What is expected: Rewrite the data, starting with the line that contains "What do you see at coordinates (920, 109)" and going on through the line that contains "(238, 1150).", with "remove ads" changed to "block ads" and everything else unchanged. Return only those lines.
>> Start The data
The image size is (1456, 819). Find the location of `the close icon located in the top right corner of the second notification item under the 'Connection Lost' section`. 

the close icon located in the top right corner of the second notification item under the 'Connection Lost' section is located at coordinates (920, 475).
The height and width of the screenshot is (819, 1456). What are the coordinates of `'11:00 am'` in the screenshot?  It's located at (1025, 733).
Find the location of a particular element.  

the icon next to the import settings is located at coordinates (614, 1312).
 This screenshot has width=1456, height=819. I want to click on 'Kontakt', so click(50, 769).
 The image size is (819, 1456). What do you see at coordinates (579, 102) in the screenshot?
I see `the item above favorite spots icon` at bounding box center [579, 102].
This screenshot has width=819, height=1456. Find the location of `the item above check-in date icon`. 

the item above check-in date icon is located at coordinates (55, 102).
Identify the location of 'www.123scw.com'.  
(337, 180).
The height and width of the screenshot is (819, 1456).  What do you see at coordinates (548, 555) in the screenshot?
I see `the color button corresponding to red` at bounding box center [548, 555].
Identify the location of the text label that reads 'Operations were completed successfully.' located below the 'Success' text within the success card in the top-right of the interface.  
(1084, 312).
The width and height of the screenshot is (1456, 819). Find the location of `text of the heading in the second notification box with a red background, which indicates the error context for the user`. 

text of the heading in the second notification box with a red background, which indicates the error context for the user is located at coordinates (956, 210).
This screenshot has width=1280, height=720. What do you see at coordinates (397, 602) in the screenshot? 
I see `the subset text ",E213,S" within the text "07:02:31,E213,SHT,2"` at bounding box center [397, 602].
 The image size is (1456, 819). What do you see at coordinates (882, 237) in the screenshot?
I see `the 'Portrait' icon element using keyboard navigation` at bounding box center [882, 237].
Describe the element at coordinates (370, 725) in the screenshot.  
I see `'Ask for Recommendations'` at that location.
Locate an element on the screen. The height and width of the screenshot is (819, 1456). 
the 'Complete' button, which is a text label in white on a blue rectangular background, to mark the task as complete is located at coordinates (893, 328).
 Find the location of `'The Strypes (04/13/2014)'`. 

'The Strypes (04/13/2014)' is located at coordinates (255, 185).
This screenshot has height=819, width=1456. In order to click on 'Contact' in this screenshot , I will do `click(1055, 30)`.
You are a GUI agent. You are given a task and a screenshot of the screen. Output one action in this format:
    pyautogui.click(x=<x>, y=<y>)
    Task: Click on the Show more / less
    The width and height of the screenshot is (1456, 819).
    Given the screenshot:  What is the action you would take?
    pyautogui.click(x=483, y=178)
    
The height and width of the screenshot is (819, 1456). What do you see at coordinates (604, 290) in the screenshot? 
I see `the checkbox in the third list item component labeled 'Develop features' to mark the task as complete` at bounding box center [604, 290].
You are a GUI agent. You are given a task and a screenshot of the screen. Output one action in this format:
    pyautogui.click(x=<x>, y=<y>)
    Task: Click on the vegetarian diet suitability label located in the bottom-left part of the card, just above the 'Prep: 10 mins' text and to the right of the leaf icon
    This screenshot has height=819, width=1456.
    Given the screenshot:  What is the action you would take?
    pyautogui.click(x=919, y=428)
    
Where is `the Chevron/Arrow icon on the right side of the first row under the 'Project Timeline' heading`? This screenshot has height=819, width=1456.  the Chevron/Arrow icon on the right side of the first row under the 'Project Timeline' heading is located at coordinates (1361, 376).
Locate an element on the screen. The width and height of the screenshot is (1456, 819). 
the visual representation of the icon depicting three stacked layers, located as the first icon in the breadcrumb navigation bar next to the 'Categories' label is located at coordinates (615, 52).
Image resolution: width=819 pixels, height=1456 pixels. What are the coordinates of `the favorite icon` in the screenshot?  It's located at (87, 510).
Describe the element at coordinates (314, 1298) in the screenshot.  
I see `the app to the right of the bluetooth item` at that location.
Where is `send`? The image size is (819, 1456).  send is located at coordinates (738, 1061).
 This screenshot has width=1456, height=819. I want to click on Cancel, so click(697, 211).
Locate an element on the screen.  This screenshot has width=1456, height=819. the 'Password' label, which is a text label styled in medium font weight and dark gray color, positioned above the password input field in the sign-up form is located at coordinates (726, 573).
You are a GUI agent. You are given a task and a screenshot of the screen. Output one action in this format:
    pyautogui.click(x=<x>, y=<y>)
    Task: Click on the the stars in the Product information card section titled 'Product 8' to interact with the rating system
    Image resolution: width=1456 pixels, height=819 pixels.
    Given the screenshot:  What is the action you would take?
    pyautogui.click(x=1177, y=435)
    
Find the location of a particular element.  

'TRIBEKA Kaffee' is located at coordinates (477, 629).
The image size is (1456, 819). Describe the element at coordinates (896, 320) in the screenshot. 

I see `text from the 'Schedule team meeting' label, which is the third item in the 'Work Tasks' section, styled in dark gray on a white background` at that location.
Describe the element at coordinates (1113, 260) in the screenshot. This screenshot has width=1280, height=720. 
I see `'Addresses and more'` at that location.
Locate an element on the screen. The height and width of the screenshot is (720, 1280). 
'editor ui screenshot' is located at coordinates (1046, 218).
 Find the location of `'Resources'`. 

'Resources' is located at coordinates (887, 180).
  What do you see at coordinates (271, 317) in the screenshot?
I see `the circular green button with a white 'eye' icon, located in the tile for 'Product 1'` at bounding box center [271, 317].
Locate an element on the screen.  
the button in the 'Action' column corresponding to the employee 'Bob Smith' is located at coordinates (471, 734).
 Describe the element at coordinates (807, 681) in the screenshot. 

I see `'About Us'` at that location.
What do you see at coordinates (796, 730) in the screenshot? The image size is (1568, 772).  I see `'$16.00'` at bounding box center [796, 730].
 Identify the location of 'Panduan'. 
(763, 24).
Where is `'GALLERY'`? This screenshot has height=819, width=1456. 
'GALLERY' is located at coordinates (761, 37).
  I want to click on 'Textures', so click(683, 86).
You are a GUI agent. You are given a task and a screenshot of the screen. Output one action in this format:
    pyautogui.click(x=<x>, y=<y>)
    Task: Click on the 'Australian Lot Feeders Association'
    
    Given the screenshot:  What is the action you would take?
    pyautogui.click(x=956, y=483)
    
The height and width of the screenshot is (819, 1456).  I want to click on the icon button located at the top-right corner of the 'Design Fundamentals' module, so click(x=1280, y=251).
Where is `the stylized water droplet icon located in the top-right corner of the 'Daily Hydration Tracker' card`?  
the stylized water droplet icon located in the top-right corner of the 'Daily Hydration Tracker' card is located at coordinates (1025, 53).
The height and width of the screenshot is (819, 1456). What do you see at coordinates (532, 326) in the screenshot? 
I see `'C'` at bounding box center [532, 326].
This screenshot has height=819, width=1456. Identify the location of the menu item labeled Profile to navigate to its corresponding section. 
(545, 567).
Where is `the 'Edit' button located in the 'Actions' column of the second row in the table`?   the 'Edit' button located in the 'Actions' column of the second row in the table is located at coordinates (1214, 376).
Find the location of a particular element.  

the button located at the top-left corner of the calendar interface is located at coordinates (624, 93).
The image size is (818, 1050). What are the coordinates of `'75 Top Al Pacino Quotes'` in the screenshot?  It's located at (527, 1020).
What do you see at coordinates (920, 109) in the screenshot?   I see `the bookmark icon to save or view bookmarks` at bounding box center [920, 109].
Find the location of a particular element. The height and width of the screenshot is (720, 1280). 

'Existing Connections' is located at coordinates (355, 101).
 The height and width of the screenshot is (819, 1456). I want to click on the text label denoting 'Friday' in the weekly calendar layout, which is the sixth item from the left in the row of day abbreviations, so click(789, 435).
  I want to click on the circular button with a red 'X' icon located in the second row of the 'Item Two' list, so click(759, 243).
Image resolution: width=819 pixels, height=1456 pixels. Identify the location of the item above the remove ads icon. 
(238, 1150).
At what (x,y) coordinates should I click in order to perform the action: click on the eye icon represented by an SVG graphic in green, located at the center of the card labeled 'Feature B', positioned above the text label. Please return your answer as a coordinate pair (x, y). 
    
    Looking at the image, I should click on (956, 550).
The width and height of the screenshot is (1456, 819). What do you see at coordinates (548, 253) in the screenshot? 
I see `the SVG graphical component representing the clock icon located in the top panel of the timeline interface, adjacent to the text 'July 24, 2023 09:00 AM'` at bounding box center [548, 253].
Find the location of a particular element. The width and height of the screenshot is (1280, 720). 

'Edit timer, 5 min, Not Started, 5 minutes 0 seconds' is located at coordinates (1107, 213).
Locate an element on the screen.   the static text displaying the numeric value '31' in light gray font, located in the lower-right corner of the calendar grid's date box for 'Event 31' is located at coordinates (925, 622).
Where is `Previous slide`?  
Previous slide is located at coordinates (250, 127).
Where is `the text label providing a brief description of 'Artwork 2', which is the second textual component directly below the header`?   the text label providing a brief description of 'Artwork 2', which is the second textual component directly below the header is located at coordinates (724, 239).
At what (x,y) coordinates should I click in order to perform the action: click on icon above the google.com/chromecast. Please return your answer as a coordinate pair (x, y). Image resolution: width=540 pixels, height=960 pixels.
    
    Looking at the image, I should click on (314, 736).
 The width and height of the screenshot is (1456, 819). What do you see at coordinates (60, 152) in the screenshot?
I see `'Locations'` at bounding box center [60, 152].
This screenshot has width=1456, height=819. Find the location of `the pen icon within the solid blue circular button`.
>> End The data
Exercise answer:
What do you see at coordinates (920, 109) in the screenshot?   I see `the bookmark icon to save or view bookmarks` at bounding box center [920, 109].
Find the location of a particular element. The height and width of the screenshot is (720, 1280). 

'Existing Connections' is located at coordinates (355, 101).
 The height and width of the screenshot is (819, 1456). I want to click on the text label denoting 'Friday' in the weekly calendar layout, which is the sixth item from the left in the row of day abbreviations, so click(789, 435).
  I want to click on the circular button with a red 'X' icon located in the second row of the 'Item Two' list, so click(759, 243).
Image resolution: width=819 pixels, height=1456 pixels. Identify the location of the item above the block ads icon. 
(238, 1150).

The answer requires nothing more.